■ **MATERIALS PROVIDED**

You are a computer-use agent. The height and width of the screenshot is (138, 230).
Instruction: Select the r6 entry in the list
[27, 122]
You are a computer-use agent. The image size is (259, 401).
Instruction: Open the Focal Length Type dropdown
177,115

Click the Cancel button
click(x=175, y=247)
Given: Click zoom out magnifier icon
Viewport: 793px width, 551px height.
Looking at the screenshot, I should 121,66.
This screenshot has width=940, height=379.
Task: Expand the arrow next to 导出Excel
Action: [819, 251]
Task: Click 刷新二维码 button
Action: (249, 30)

* * *

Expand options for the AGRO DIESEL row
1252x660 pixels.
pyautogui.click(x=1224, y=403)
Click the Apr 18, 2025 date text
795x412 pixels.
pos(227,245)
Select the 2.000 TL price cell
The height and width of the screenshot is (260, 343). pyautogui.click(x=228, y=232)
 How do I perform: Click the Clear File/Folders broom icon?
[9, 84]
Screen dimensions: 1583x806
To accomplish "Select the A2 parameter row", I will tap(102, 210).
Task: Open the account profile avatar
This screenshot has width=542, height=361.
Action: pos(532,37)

==

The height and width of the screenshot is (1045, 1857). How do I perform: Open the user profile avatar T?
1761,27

■ **TASK PROMPT**
Where does the word "agent" show up in the material? Copy out each line that has it.

■ **COMPLETED TASK**
You are a computer-use agent. The height and width of the screenshot is (138, 230).
You are a computer-use agent. The image size is (259, 401).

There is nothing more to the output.